▶ Activity
For the entries below, how many lines include the word "marker"? Give the figure and nothing more.

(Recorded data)
━━━━━━━━━━

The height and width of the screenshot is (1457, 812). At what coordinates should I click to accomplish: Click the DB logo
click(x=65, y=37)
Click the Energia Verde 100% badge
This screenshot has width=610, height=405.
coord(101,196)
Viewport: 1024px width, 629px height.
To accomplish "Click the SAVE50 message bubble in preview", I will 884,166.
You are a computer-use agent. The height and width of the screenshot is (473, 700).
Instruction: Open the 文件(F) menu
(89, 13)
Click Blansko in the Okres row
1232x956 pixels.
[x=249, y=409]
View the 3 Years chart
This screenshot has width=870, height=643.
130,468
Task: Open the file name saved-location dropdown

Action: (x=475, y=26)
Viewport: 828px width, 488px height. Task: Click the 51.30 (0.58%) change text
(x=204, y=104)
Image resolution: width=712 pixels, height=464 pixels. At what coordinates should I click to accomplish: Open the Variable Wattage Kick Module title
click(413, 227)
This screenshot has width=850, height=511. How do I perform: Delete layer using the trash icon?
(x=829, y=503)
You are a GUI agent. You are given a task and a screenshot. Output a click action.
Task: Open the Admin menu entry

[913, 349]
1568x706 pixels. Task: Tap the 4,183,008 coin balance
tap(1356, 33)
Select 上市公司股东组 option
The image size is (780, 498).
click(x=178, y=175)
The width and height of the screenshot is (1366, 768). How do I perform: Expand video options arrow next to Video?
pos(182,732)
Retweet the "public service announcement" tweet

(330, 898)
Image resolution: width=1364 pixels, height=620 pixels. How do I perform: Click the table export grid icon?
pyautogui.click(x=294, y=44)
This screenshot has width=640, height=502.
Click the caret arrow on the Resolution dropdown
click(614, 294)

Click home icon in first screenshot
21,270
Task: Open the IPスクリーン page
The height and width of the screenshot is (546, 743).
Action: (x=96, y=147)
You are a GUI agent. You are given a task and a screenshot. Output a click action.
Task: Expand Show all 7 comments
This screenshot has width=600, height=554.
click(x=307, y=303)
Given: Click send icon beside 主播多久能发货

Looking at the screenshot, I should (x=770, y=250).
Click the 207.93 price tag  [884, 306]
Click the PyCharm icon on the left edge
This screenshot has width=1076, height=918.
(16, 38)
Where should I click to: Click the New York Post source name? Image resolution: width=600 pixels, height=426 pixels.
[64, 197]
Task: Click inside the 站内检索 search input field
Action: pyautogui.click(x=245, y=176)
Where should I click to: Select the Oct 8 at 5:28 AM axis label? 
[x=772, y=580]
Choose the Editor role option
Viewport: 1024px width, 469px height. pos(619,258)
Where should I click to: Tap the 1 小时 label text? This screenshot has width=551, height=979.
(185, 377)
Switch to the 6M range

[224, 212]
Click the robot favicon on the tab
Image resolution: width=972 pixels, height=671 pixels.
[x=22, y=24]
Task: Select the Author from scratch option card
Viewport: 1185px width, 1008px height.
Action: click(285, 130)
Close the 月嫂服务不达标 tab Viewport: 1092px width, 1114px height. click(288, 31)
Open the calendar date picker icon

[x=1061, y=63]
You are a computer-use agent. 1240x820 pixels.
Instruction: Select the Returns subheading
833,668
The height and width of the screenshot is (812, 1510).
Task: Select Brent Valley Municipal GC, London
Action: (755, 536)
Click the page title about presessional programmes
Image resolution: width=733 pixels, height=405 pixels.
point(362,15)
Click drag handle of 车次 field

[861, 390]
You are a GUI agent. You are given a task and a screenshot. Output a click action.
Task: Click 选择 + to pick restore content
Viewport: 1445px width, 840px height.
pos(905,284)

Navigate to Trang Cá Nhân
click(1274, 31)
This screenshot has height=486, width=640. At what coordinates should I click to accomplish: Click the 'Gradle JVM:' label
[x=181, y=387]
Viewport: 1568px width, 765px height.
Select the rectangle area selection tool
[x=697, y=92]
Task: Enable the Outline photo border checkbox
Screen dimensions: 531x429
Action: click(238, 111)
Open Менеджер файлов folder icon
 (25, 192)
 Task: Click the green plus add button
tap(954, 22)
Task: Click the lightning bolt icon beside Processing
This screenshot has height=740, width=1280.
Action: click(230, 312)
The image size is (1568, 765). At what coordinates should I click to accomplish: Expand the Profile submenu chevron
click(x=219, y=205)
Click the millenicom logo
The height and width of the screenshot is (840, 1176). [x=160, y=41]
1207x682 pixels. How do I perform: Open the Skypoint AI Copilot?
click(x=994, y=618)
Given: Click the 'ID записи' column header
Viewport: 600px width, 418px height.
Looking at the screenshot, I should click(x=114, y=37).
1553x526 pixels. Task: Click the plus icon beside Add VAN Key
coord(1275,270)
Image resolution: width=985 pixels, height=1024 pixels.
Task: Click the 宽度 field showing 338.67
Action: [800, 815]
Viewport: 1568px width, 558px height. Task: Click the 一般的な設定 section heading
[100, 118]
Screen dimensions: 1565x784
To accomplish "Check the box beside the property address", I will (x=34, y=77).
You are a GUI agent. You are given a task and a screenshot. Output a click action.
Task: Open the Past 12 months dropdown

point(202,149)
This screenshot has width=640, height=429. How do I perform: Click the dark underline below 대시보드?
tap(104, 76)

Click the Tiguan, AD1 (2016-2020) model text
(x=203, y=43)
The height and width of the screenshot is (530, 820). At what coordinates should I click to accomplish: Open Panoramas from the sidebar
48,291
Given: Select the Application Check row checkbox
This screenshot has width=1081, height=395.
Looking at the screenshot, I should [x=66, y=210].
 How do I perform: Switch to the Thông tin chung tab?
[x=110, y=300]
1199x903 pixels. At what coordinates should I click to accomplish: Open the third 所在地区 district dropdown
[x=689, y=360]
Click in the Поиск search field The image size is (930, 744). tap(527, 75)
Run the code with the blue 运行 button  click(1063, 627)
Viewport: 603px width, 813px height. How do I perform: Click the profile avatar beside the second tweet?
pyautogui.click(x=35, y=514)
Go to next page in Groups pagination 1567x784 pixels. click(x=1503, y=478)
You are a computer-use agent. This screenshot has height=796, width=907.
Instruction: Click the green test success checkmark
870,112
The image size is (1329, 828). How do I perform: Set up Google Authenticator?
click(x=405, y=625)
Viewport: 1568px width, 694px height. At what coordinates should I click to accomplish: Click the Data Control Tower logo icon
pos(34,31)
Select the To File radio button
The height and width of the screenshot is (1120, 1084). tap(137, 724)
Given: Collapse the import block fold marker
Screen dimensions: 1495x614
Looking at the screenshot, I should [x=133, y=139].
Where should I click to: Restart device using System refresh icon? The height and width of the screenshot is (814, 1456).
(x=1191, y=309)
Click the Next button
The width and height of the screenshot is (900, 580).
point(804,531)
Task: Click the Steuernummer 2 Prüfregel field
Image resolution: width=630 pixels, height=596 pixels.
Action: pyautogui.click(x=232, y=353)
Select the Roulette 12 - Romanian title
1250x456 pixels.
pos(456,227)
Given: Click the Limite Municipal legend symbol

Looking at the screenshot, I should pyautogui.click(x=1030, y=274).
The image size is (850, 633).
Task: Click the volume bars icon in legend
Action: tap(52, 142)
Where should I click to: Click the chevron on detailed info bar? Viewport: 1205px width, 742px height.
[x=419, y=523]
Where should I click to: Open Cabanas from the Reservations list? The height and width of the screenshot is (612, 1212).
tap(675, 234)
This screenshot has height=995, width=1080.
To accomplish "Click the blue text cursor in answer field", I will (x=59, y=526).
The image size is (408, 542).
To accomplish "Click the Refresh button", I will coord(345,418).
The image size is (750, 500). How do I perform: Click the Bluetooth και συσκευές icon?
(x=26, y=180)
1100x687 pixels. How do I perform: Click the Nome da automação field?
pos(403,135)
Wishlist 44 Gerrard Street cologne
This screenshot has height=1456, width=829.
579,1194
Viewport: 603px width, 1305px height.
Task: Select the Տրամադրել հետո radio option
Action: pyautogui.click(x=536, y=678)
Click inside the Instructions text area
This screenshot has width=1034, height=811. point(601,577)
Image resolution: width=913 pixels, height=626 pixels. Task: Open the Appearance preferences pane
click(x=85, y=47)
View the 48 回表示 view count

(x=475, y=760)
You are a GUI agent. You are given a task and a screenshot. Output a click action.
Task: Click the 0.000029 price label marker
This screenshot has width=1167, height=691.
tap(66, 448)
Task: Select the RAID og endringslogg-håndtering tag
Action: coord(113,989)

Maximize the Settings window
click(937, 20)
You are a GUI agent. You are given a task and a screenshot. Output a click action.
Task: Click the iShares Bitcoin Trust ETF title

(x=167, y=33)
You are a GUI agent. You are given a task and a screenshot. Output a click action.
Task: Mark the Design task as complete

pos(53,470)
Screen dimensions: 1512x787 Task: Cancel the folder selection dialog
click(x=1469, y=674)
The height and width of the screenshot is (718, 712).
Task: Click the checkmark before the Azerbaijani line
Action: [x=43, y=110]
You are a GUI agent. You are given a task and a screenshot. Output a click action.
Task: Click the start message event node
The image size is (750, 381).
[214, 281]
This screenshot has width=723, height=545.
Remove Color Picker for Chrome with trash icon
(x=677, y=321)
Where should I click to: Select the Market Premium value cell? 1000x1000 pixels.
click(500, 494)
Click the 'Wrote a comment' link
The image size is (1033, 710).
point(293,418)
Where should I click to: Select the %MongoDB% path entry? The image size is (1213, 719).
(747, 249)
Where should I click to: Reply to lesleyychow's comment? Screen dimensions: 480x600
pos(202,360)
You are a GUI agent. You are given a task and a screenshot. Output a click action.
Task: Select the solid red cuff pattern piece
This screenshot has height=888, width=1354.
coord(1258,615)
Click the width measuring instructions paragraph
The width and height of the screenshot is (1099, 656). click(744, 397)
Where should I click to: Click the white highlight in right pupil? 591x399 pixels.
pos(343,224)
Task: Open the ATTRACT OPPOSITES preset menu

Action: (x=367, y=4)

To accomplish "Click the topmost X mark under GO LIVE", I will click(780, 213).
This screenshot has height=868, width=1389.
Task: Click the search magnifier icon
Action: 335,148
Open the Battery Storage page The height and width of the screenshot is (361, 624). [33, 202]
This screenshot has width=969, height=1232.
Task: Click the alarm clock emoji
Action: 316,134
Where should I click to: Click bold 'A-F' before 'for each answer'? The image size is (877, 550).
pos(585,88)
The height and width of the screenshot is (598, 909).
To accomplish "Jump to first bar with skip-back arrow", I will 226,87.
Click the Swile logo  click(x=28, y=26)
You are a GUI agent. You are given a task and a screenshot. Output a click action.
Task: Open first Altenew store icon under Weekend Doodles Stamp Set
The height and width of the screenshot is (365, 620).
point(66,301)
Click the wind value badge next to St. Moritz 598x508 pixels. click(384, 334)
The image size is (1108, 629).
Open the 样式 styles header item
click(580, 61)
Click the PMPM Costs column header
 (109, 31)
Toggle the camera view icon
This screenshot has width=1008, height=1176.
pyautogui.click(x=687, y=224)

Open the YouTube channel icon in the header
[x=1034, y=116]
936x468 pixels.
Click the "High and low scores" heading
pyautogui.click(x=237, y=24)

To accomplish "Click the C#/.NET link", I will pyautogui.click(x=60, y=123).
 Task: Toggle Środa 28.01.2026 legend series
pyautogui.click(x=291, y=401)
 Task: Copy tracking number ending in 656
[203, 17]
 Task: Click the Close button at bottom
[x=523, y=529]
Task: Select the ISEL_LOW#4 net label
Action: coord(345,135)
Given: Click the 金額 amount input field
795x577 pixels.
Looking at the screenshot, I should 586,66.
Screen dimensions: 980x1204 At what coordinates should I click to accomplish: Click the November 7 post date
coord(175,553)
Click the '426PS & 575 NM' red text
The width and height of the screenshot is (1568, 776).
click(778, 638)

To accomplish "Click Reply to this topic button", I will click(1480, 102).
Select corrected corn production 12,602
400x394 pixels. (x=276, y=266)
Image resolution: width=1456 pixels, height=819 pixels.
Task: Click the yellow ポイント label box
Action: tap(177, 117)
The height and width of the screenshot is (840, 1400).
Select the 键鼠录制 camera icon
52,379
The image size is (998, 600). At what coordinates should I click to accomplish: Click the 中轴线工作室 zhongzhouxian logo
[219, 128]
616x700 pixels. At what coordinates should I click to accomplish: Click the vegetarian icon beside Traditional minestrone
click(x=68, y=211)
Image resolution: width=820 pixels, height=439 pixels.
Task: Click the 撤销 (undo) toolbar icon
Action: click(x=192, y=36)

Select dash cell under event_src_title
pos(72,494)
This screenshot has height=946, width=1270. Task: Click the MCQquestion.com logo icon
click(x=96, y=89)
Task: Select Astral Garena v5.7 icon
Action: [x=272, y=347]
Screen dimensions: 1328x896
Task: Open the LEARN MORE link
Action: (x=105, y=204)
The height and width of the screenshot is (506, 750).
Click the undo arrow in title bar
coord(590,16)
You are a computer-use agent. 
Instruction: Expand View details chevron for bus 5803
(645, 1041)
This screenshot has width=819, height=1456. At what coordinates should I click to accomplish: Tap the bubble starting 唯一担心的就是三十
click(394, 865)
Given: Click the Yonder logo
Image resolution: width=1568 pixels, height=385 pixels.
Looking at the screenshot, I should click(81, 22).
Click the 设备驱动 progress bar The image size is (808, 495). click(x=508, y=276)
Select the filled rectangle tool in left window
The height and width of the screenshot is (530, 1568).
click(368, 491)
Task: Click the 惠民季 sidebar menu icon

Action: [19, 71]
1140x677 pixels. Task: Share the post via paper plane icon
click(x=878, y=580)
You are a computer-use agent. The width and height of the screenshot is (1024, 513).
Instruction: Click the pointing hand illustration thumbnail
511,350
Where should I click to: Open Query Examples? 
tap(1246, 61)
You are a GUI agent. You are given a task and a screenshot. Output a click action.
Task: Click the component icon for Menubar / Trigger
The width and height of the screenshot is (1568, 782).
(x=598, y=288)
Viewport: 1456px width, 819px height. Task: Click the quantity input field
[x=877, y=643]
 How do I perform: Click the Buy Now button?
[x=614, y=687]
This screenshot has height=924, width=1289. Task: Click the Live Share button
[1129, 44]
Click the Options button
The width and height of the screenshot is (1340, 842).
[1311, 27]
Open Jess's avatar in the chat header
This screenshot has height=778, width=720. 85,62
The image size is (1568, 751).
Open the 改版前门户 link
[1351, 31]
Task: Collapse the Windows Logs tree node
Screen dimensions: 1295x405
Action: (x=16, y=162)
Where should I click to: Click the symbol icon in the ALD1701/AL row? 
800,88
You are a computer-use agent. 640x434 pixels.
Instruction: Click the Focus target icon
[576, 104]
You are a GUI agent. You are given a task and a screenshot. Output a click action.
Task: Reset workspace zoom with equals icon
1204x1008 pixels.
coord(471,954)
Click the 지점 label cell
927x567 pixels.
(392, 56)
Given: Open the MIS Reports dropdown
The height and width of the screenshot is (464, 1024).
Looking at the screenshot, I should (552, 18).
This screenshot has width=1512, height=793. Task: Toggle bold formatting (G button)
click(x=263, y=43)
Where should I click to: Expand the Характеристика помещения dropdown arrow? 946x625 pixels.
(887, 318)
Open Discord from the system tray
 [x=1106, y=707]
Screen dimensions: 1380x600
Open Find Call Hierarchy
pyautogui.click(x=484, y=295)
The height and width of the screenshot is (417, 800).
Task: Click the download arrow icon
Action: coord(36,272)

━━━━━━━━━━

▶ Worked solution
2